Key Sailing, on the beach, for the Hobie. They have three demo boats with Mirage Drive including a PA14. See Mike. Not sure if Pensacola Sailing and Kayak has anything other than the Slayer, you are interested in.


----------



## hooked4life (Jan 25, 2012)

Thanks Slim, I'll be sure to ask for Mike when I call to set up a demo. I asked Pensacola Sailing about the Hobies, but they don't have them. Just curious if anyone has tried both?


----------



## Katartizo (Dec 10, 2013)

hooked4life said:


> Looking to demo a native slayer propel or a hobie with mirage drive yak this weekend. Wanting a good fishing yak that keeps my hands free to cast on the move. New to kayaking. I want a cheap way to get out on the water to catch fish. Any suggestions where to demo one would be appreciated!

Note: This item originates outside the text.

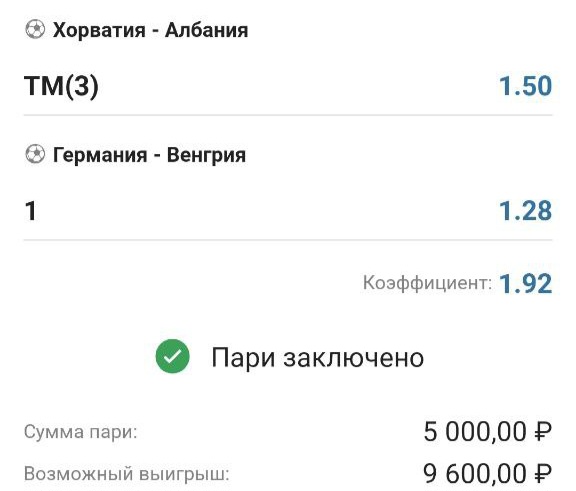Click the soccer ball icon next to Хорватия - Албания
The image size is (576, 491).
click(35, 30)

I have a Native Mariner. I love it. The only time I use the paddle is to push off the bank to get deep enough to drop the peddles. I am in Pace and would be glad to let you take it to the river which is about 5 miles away. I can also haul you and kayak there if needed. I am not working and other than therapy and doctors I am pretty much always available any day.


----------



## speckhunter944 (Jun 13, 2008)

I tried both boats out when I up graded from a heritage redfish. I ended up with the mariner 12.5, I do most my fishing inshore around docks. The thing that I liked was being able to reverse my direction by pedaling backwards. If I fished offshore more I would have gone with a PA 12. The new slayer propel is out now it seem to have plenty of fishing room. Test them out and see wihich one will fit your fishing style the best and budget. Good luck


----------



## Katartizo (Dec 10, 2013)

speckhunter944 said:


> I tried both boats out when I up graded from a heritage redfish. I ended up with the mariner 12.5, I do most my fishing inshore around docks. The thing that I liked was being able to reverse my direction by pedaling backwards. If I fished offshore more I would have gone with a PA 12. The new slayer propel is out now it seem to have plenty of fishing room. Test them out and see wihich one will fit your fishing style the best and budget. Good luck


I have the Mariner and saw the Slayer at the Pensacola Kayak and Sail shop downtown a few weeks ago. I really liked it. I am believing that once I am healed up enough to get my wife down to the river and get her in the Mariner, she will want to have her own. Then I can go get the Slayer! Of course, the Slayer will technically be hers. 37 years married means you either learn some strategies, or you don't! The best thing of all is she knows exactly what I am doing. She is a good wife!


----------



## vickroid (Jun 2, 2012)

I have a native mariner, wife has one as well. They are fishing machines for sure and the reverse is nice for holding spots inshore. Offshore reverse is not really needed. The slayer looks legit. Problem with propel is that there really is no way to replace minor parts. Mirage sells parts to fix breaks and problems. So with both preventative maintenance is key to long life. I am trying to add a hobie adventure to my fleet as a trolling boat now. Go try out both and see what you like best. Both companies make great pedal yaks! You will not be disappointed


----------



## Bo Keifus (May 9, 2012)

I just recently got a Native Slayer Propel from Pensacola Kayak and Sail. I had a Hobie Revolution 13 before the slayer. They are both excellent yaks but the more I take the slayer out the more it grows on me. Benefits of the Propel drive over the mirage drive are that it is nearly maintenance free and there's practically no parts on it to break. A little grease once or twice a year and you're good to go. It would be SUPER hard to mess up a propel drive unless you take it apart yourself without knowing what to do or you put the wrong grease in. And although having reverse was not a big factor in my decision to buy the slayer, I absolutely love having it. Especially because I spend a ton of time fishing around dock lights at night, reverse is great for keeping far enough away to not spook fish but close enough to make accurate casts

As far as anything else goes it's hard to compare the revo and the slayer because the hulls are very different. I'd say the slayer is most similar to the outback. The First Class seat on the Native kayaks is also really comfortable. And There's slide tracks all over the slayer which make adding any modifications you want a really easy task. 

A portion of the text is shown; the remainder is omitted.